Però poi Incalza è tornato…
«Al di là delle responsabilità penali, Incalza, che frequentava gli uffici dei ministeri dai tempi del socialista Signorile, aveva una storia giudiziaria importante. Era amministratore della Tav, nel 1993, e aveva a che fare con le aziende che già nel 1992 erano state inquisite da noi del pool Mani pulite. Nei vari sequestri di documenti emergeva che gli imprenditori arrestati parlavano di lui. Per competenza mandammo il fascicolo a Roma. Mi pare che qualche pubblico ministero che non ha fatto niente poi è finito sotto processo a Perugia. Con ciò voglio dire che l’anomalia non è nel mio comportamento».
Quale «anomalia» rivuole Incalza al ministero?
«Bisogna partire da un concetto, se no non si capisce dove sta il trucco. Dalle grandi imprese, che lavorano con gli appalti, non nascono solo ponti, viadotti e ferrovie, ma anche valigie di soldi per il finanziamento occulto alla politica. È chiaro? Allora, i casi sono due. O perché tu, ministro, lo ritieni conveniente. Oppure perché i tuoi compagni di partito in passato hanno preso tangenti e ti impongono di non rompere il giocattolo, che fai? Preferisci lasciare a capo del coordinamento uno che sai avere le mani in pasta. Agisci un po’ spontaneamente e un po’ “spintaneamente”, perché Incalza ha in mano il boccino finanziario».
Questo però era il sistema di potere della cosiddetta Prima Repubblica, ma oggi?
«Il sistema è diventato postmoderno. Una volta si ritagliavano le percentuali del 3, 5, 7 per cento che dalle imprese andavano al partito di riferimento. E, a fronte del denaro, c’era un atto specifico. Adesso il bello è che puoi fingere di essere onesto perché non serve più alcun atto specifico. Oggi ci si protegge a vicenda. La gelatina lega imprenditori e politici. Tra i loro mondi girano favori, interessi colossali, affari, tanto a pagare sono i cittadini, su cui gravano i rialzi del costo delle opere».
Qualcuno ci ha provato a mettere anche lei nella «gelatina»?
«Macché, comunque ho prevenuto ogni tentazione da parte di chicchessia con la rotazione degli incarichi direttivi. Se stai troppo nello stesso posto di potere rischi di creare i rapporti gelatinosi. Prevenire è meglio».

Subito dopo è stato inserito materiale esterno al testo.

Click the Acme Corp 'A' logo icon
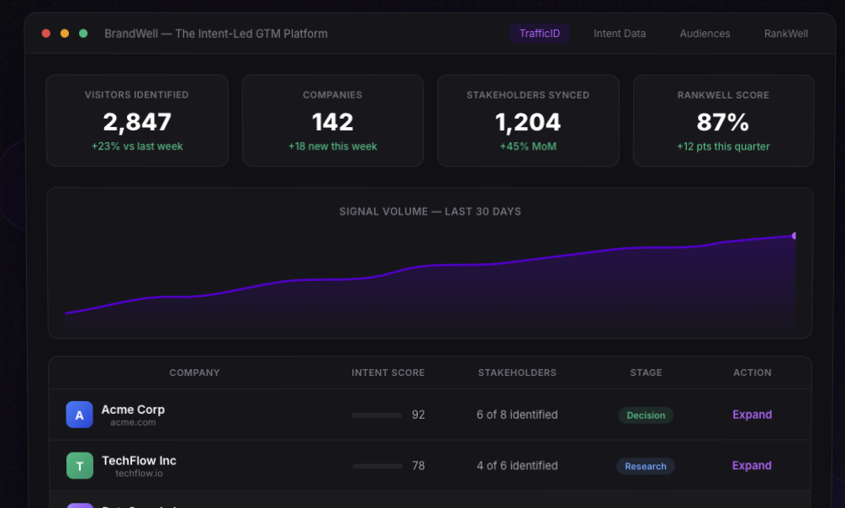The height and width of the screenshot is (508, 845). click(80, 415)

Però non tutti possono essere a conoscenza di patti nascosti sugli appalti…
«Ma non faccia l’avvocato del diavolo! Se girano quattrini, tutti sanno quello che serve sapere. Anzi, se posso dare un suggerimento, adesso che esiste l’Autorità Anticorruzione bisognerebbe far arrivare là tutte le carte giudiziarie, anche quelle vecchie di Tangentopoli. Ci sono fatti non penalmente rilevanti che però, portati nella stanza dei bottoni, possono far dichiarare un concorrente all’appalto “non gradito”».

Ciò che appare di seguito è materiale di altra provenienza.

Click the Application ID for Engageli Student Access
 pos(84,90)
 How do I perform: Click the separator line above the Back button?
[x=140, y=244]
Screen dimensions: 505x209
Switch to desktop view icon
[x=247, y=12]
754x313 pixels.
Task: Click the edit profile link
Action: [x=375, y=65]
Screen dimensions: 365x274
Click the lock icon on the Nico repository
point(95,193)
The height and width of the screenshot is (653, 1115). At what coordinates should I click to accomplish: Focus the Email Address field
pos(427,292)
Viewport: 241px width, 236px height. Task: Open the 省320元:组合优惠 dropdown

Nell’inchiesta fiorentina si fa il nome di Antonio Bargone, suo sottosegretario.
«Nel 1996, per sei mesi. Poi io me ne andai perché sotto inchiesta a La Spezia, lui rimase».
Il ricco dipartimento delle Infrastrutture oggi ha due gambe, la struttura tecnica di missione e il consiglio superiore dei lavori pubblici.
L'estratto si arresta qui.